A traditional objection to empiricism is that you couldn’t learn math empirically because math doesn’t make empirically testable predictions. On the other hand a traditional objection to formalism is that it would be surprising if a mere formal game had the scientific applications which math does. So prima facie it seems like on the one hand we are saying that the problem with empiricism is that math *doesn’t* make empirically testable predictions while on the other hand the problem with formalism is that math *does* seem to make such predictions and these predictions turn out right. So it seems like these traditional objections can’t both work.

One natural/obvious thing to say here would be that the applications problem for formalism is not that math itself makes empirical predictions (as the empiricist would like) but that it can be combined with a lot of empirical stuff to make predictions. But if the “applicability of math” just consists in the fact that mathematical statements can be usefully combined with a lot of empirically discovered stuff to make correct predictions this doesn’t seem like much of a problem for the formalist. Given two complex systems like the game of producing mathematical proofs on the one hand and the physical world on the other hand it would be more surprising if we *didn’t* find some parallels between the two. Newton et al just noticed the bits of math that seem to match certain transactions in the physical world. For all we know you *could* do just the same with any sufficiently complex formal game.
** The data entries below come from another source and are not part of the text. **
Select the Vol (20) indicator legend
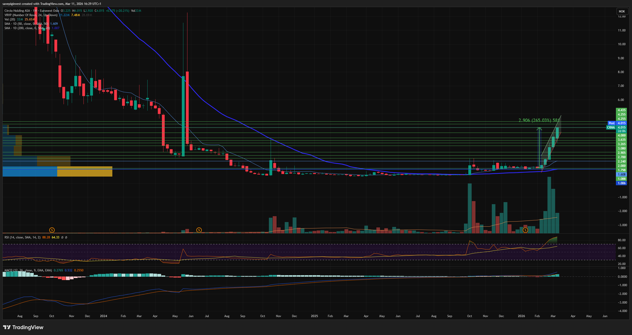The width and height of the screenshot is (632, 335). click(x=10, y=19)
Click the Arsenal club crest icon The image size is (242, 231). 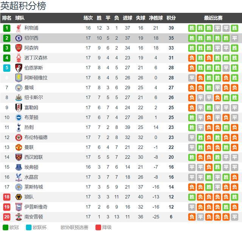19,48
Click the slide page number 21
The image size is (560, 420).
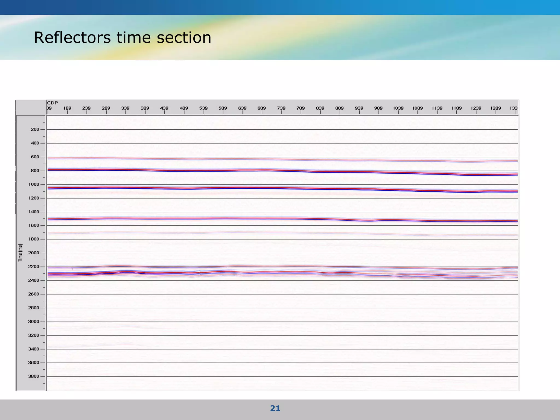pos(275,408)
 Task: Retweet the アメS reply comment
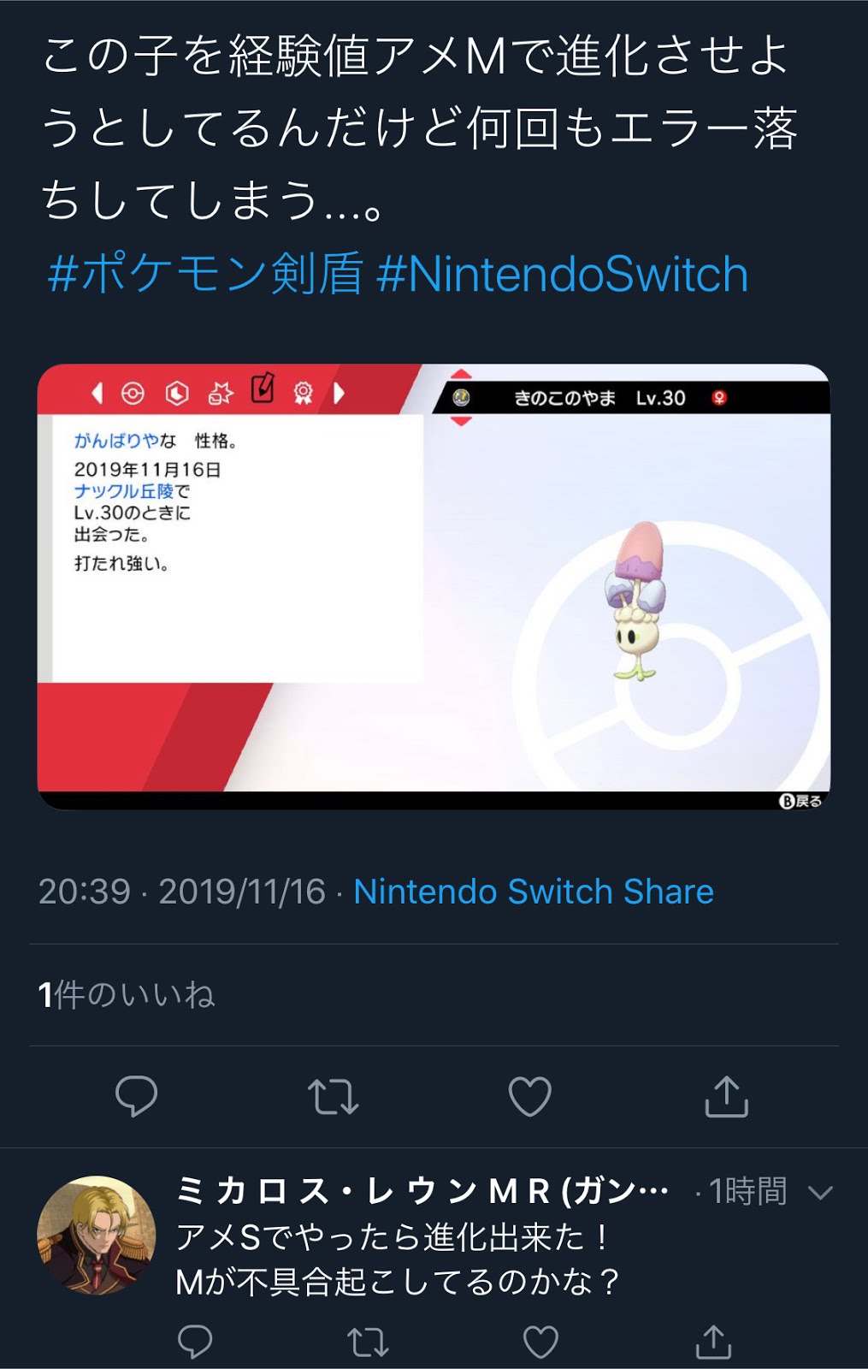coord(369,1342)
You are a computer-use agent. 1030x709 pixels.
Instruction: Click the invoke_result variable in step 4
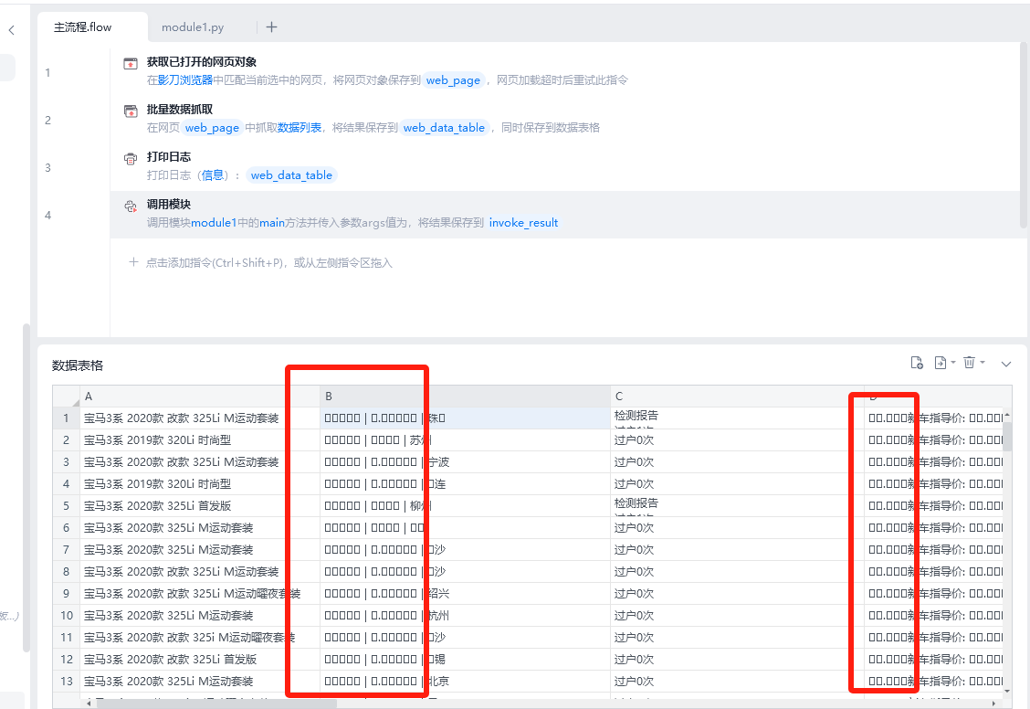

Specifically, the feature of math which (immediately seem to) pose a problem for the formalist are the *direct* applications – the claim that when there are 2Fs and 2Gs there are 4 F-or-Gs and predictions about what a computer will do so long as its electricity behaves in a certain way, or whether you will literally be able to tile a certain floor with certain physical features and certain tiles or whether a someone doing a certain kind of formal manipulations will get a certain string. It’s not surprising that some connection can be found between a complex formal game and what goes on in the external world, but here the ‘arbitrary formal manipulations’ of mathematical practice seem to call the shots and directly make predictions –and then these predictions turn out to be correct. If one allows that the formalism of math has direct predictive applications then it does indeed seem miraculous that the particular mathematical game which we ended up with makes the right predictions.

But if math does have these *direct* predictive applications (if this program halts you should expect to find a mouse in the wiring, no one will ever manage to cover a flat floor with tiles in those shapes) which turn out to be correct when tested then how can we make the other traditional objection that ‘you can’t learn math empirically because math doesn’t make empirical predictions’?